> _Text_
Additionally, Goodie Mob made their Dirty South LP in the dank basement. The location was a focal point of the 2016 Flavor Unit documentary The Art Of Organized Noize. That works focused on Wade, Sleepy Brown, and Ray Murray’s chemistry, and their mentorship of local talent, especially Big, André 3000, CeeLo Green, and others.
Twenty-five years ago this season, OutKast released their first single, “Player’s Ball.” Big Boi and André 3000 had appeared on TLC’s remix to “What About Your Friends” as teenagers in 1992. Like that opportunity, “Player’s Ball” was birthed out of LaFace Records trying to cross-promote its fledgling Rap duo.

> _Information provided_

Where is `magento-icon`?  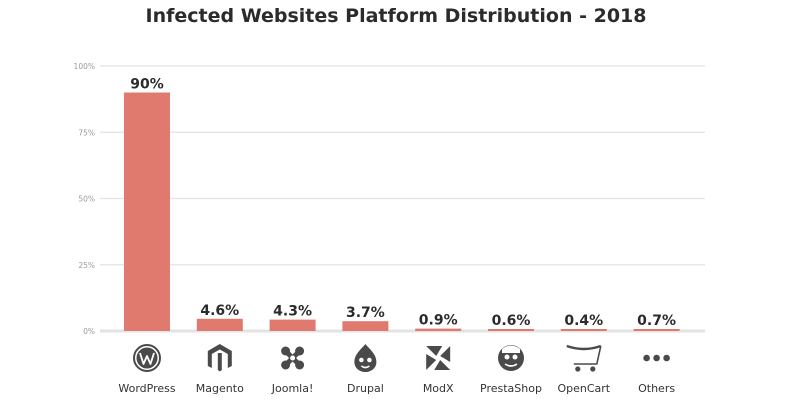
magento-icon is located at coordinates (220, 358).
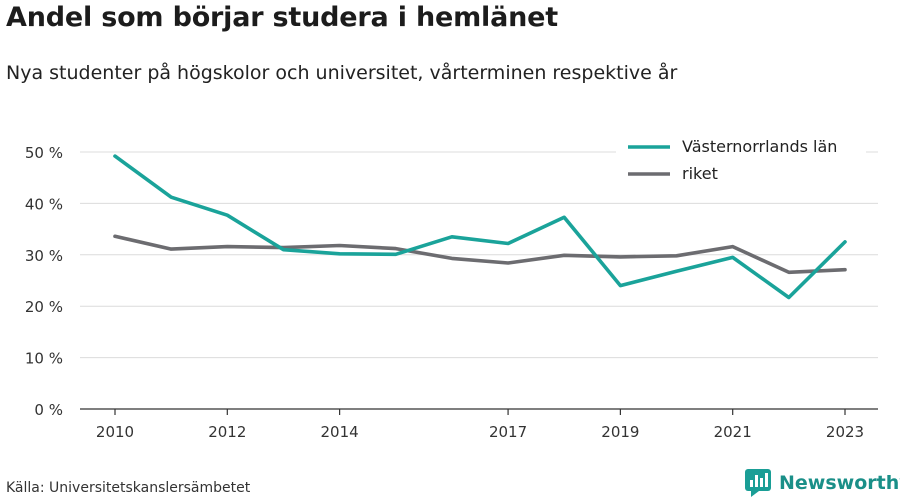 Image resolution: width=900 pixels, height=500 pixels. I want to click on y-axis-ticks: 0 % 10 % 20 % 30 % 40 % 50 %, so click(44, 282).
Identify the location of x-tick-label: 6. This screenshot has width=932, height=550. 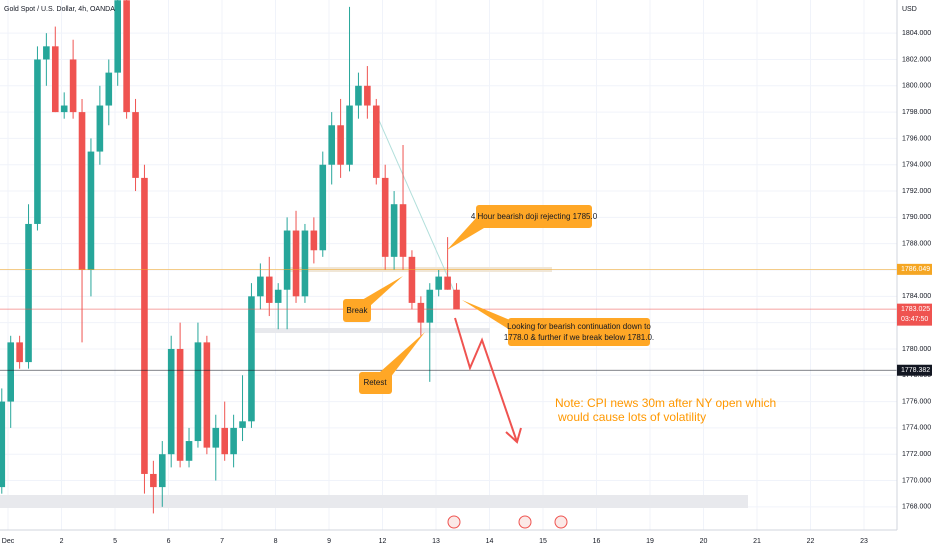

> _Apply what you read_
**1)** According to the OutKast text, why did "Player's Ball" come about? Answer in one to three sentences.
**2)** Extend the OutKast text, starting after its final sentence.

> _Answers by item number_
**1)** "Player's Ball" came out of LaFace Records' effort to cross-promote its new rap duo, OutKast. The same motive lay behind the duo's earlier appearance, as teenagers in 1992, on TLC's remix of "What About Your Friends."

**2)**
For the 1993 holiday, A LaFace Family Christmas would be one of many label compilations marketed to fans. TLC, Toni Braxton, and Usher were centerpieces on the 10 tracks, and rightfully so. On the cover with those three acts, as well as A Few Good Men, was ‘Kast, barely showing their faces under the big wreath graphic from Antonio “L.A.” Reid and Babyface’s imprint.
That was by design. Since the Tri-Cities High School students rapped before the run-out on TLC’s 12″, their label was reportedly not wowed by the group’s sound. “[L.A. Reid] was like, ‘Yeah, I think I like them, but I don’t think that they’re stars,” André 3000 recalled in the 2016 Netflix documentary, The Art of Organized Noize. Presumably, the Christmas compilation needed filler for the R&B ballads from buzzing vocalists. The label brass turned to ‘Kast’s producers to cook up something. As respected labels like Death Row, Tommy Boy, and Def Jam typically did, soundtracks were a place to test the waters, even if the prospects felt grim.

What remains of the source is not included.